Whereas expression of chimeric F proteins within the NDV Clone 30 backbone had an effect on virus virulence, in Western blot analyses of purified virions no obvious differences were observed. The F1 subunit was detected in all viruses, confirming correct expression and virion incorporation of chimeric F. The uncleaved F0 precursor was not observed since virus originated from allantoic fluid, which contains proteases able to activate F protein irrespective of a poly- or monobasic amino acid sequence at its cleavage site. In contrast, differences became evident during viral replication in different cell types. Recombinant NDV without polybasic cleavage site neither replicated in QM9 cells (Figure 3B) nor formed syncytia in BSR-T7 cells (Figure 4), confirming that this virus is generally unable to replicate in cell cultures or to spread systemically in animal tissues without activation by trypsin-like proteases [45]. However, all recombinants expressing F proteins with the polybasic cleavage site 112R-R-K-K-R*F117 were replication-competent in cells and developed syncytia in BSR-T7 cells. It is notable that rNDVFR75_1–117 showed a replication defect in QM9 as well as in CEF cells, but formed the largest syncytia (143%) compared to parental R75/98. Development of such large syncytia results in an early cell death which may account for the decrease in viral titers resulting from an impairment of virus production over an infection period of 72 h. In contrast, final virus titers in ECE were comparable to the other virus recombinants with a polybasic F cleavage site supporting this assumption.

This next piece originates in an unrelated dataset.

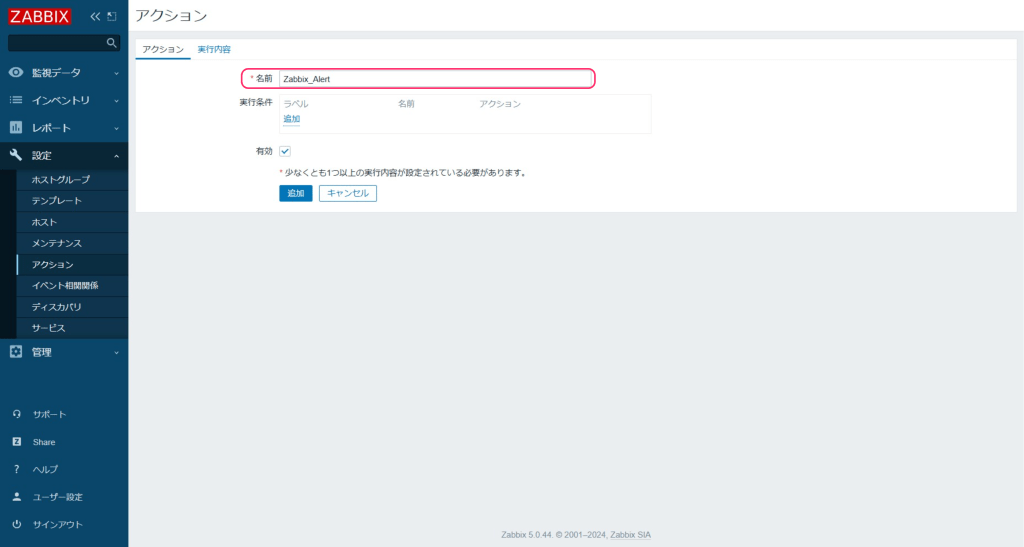1024x547 pixels.
Task: Click the キャンセル button
Action: click(348, 193)
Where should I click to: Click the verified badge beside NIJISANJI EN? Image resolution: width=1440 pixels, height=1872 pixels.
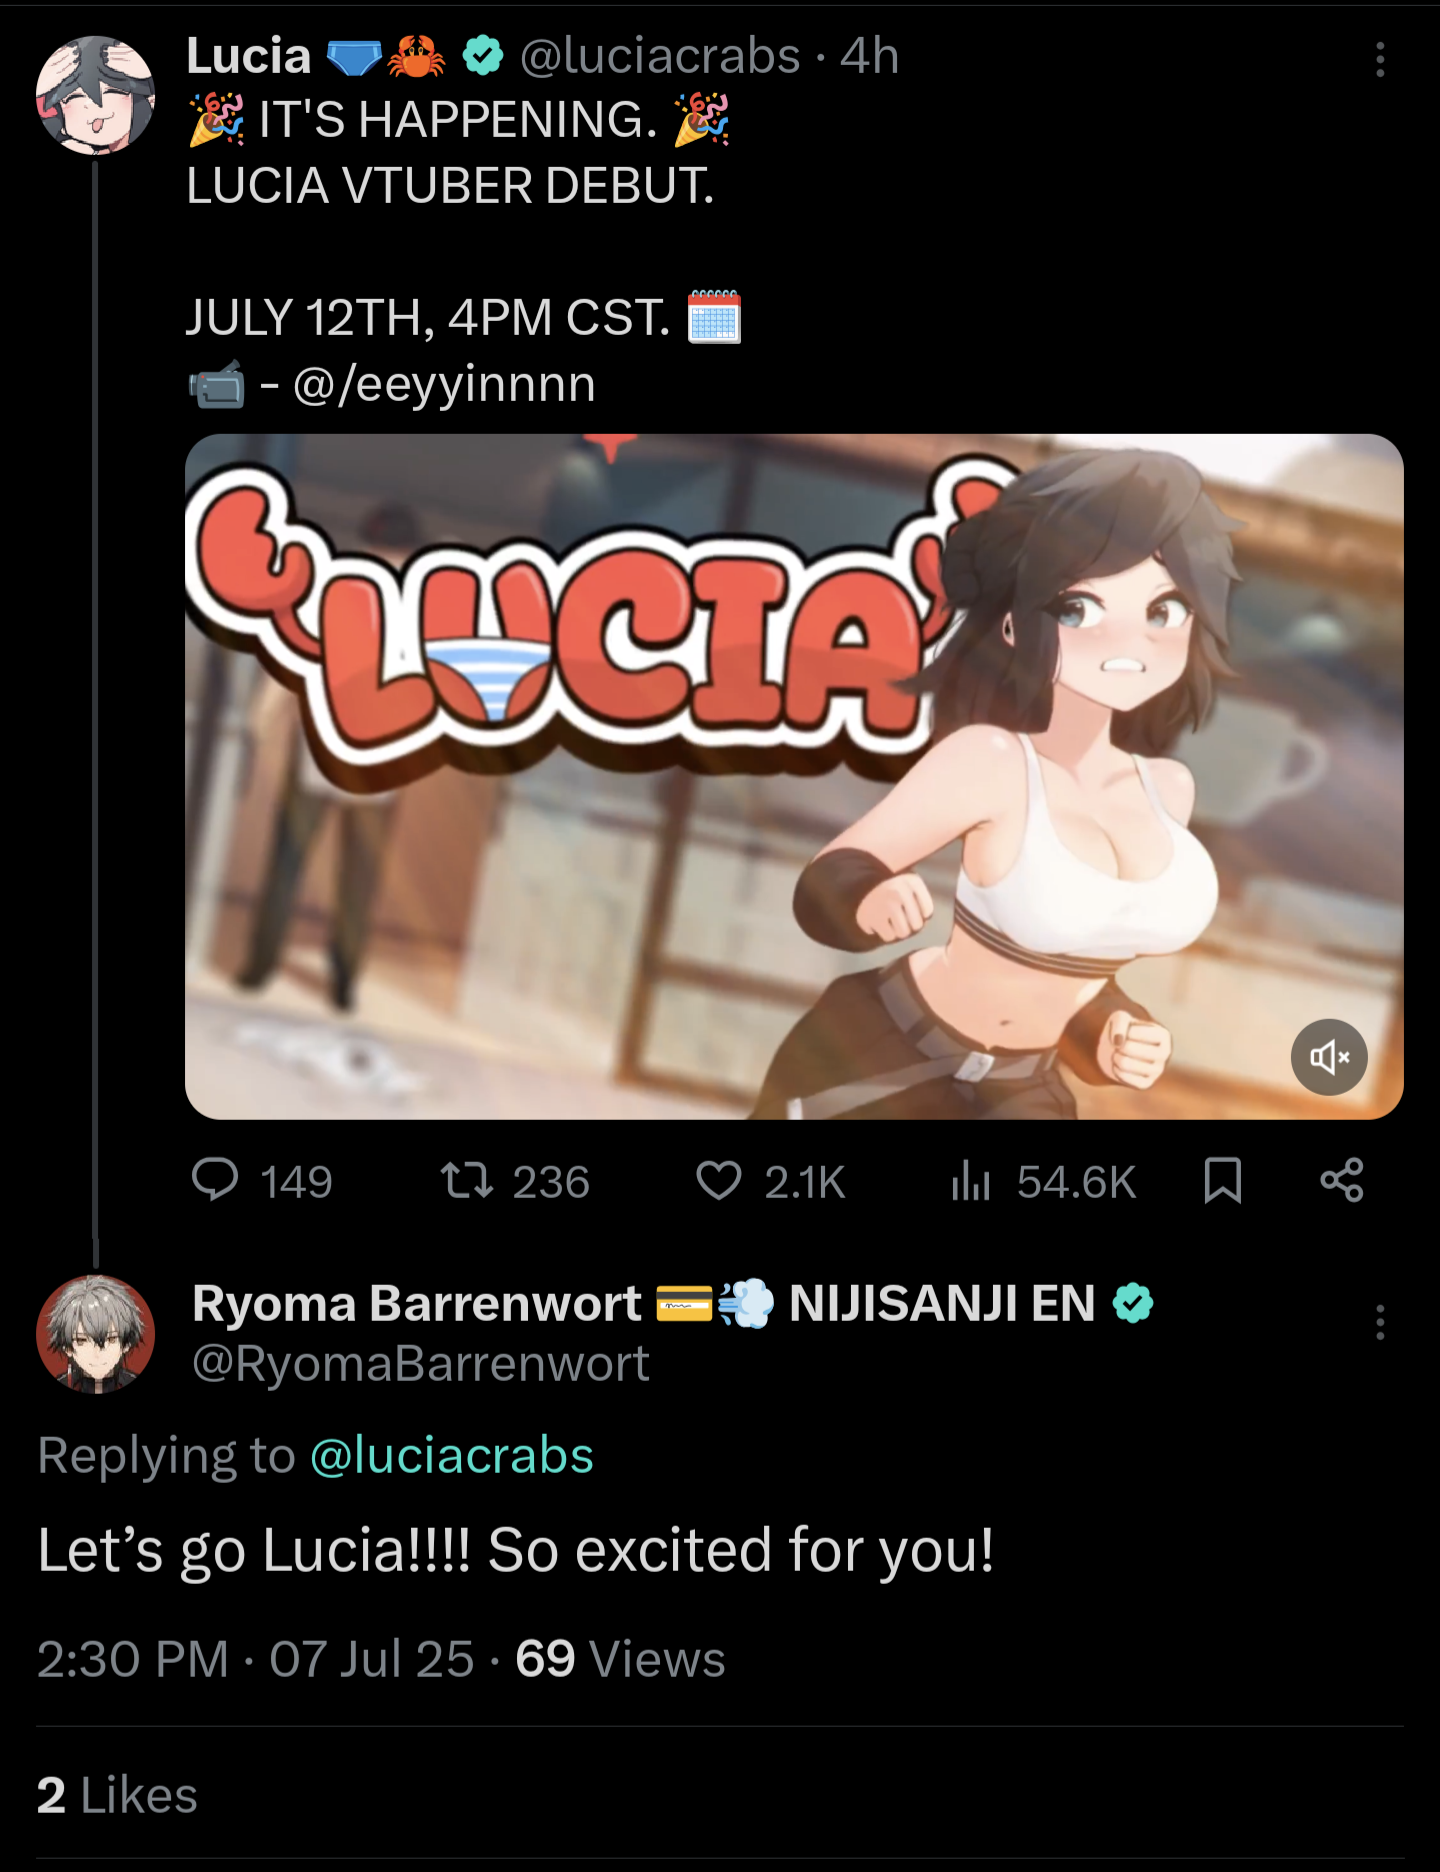click(1132, 1304)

The F2 subunits of Clone 30 as present in rNDVFCSR75 and NDV R75/98 as in rNDVFR75_1–117 exhibit only 79.3% amino acid identity. Substitution of the Clone 30 F2 by that of R75/98 reduced pathogenicity from an ICPI of 1.36 in rNDVFCSR75 to 1.13 in rNDVFR75_1–117, indicating that this part of the protein also influences virulence. Unexpectedly, syncytia forming rNDVFR75_112–553 was characterized by an ICPI of 0.59 as obtained for rNDVFR75. This could be explained by a possible effect of the F1 subunit of R75/98.

Of relevance is the discrepancy between syncytia formation and low ICPI. The ability to form syncytia is controlled by the proteolytic cleavage site, whereas expression of a pathogenic phenotype requires the proteolytic cleavage site but additional virulence determinants. Thus, the detection of a polybasic motif at the cleavage site is not sufficient to identify APMV-1 as moderately or highly pathogenic and, consequently, can not form the sole basis for NDV diagnosis.

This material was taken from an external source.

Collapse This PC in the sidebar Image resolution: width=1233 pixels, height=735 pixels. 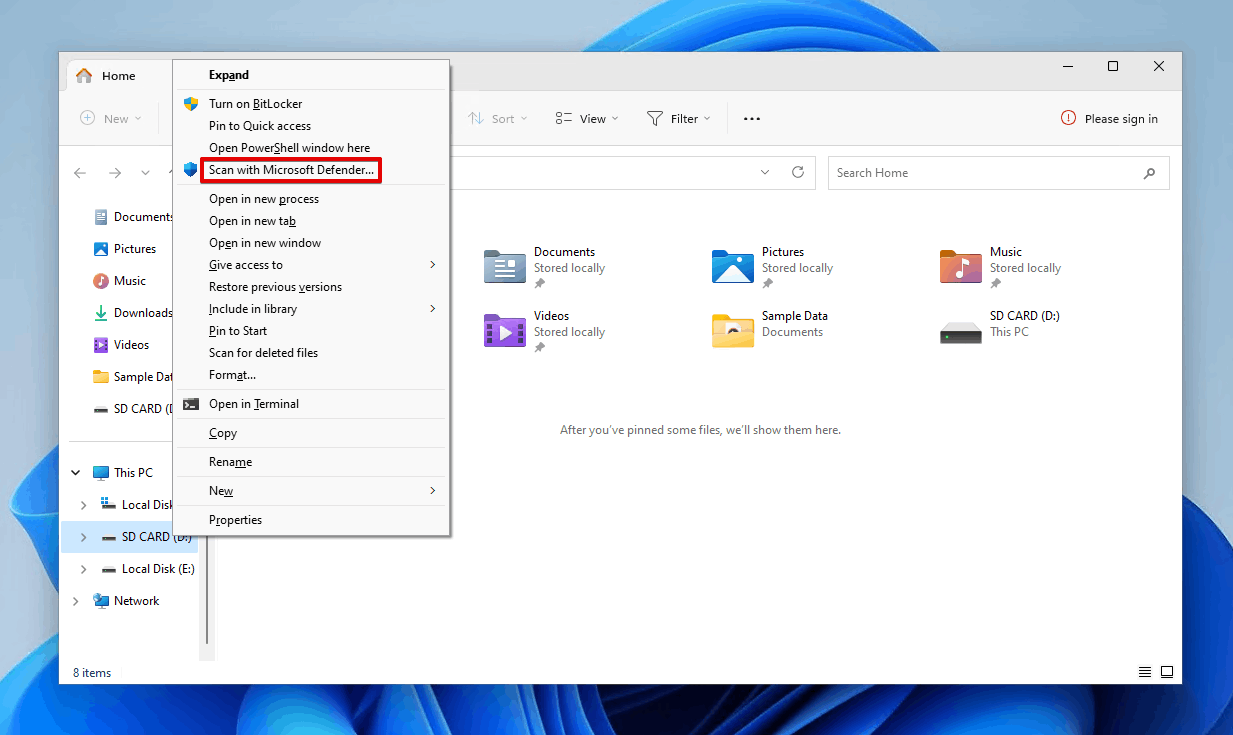point(75,471)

In conclusion, we demonstrated the importance of several regions of the F protein in modulating virulence of NDV. The most striking observation was the drastic increase in virulence by the exchange of the F cytoplasmic tail in a Clone 30 backbone by that of R75/98, with only two amino acid differences between mesogenic R75/98 and lentogenic Clone 30. This finding shows that only these two amino acids are responsible for the strikingly different phenotypes. This effect is most likely due to differences in the interaction of the F protein with internal viral proteins such as NP and/or M affecting virus assembly, budding and/or release but with no effect on virion morphology.